Bref, on va pas s'étendre davantage, ce qu'on a a dire collectivement au Lollipop Music Store Crew, c'est juste MERCI. Puisse ce mode de vie et de convivialité que le lieu a contribué à créer et à ancrer avec une belle ténacité, durer encore pendant de longues années...
Et donc, rendez-vous en 2016 pour les 10 ans, puisque finalement, pour faire écho à notre première chronique ici :
- en 2011 comme en 2006, ni Lemmy Kilmister, ni Iggy Pop, ni Mick Jones, ni même Jerry Lee Lewis ou Chuck Berry n'ont avalé leur bulletin de naissance, et encore moins arrêté de tourner...

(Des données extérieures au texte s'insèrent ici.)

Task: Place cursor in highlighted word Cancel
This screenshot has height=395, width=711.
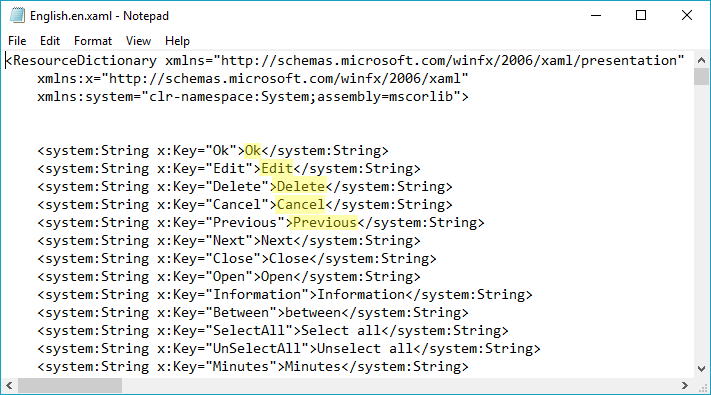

- en 2011 comme en 2006, chaque année vomit son lot de jeunes cons anglophones de Liverpool ou Cardiff, qui s'imaginent devenir des stars et réinventer la musique binaire, ou le rock symphonique de stade, et y arrivent même parfois ;
- en 2011 comme en 2006, chaque mois voit apparaître une nouvelle formation consanguine de jeunes cons yaourtophones de l'Estaque ou de Malmousque, bien décidée à conquérir les salles de Marseille-centre, voire pour les plus ambitieux à faire une tournée triomphale dans toutes les caves humides de Bavière et de Navarre ;
- en 2011 comme en 2006, il y a encore et toujours des chroniqueurs motivés (il y en a peut-être même davantage), pour écrire cette petite Histoire qui semble bel et bien en train de se faire, quelque part par ici ;
- en 2011 comme en 2006, des gens croient toujours en l'avenir du vinyle, voire du disque - un autre lieu chouette en devenir a même réouvert à 500 mètres d'ici et commencé une nouvelle histoire, le Massilia Records ;
... Puisque finalement, comme on l'avait rêvé le 9 décembre 2006, le rock et le Lollipop Music Store avaient bien un avenir !!
Photos : j'avais prévenu qu'elles étaient ratées (il n'est pas trop tard pour m'en fournir des mieux !)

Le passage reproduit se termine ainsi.